INFORMATION SHOWN:
┄┄┄┄┄┄┄┄┄┄┄┄┄┄┄┄┄┄┄┄

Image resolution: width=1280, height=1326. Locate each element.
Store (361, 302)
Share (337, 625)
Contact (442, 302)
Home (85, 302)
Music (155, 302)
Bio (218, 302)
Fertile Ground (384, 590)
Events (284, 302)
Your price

┄┄┄┄┄┄┄┄┄┄┄┄┄┄┄┄┄┄┄┄

AIM OF THE TASK:
Each line from the one containing "Contact (442, 302)" to the last line above must be returned exactly, and no line outside that range.

SOLUTION BELOW:
Contact (442, 302)
Home (85, 302)
Music (155, 302)
Bio (218, 302)
Fertile Ground (384, 590)
Events (284, 302)
Your price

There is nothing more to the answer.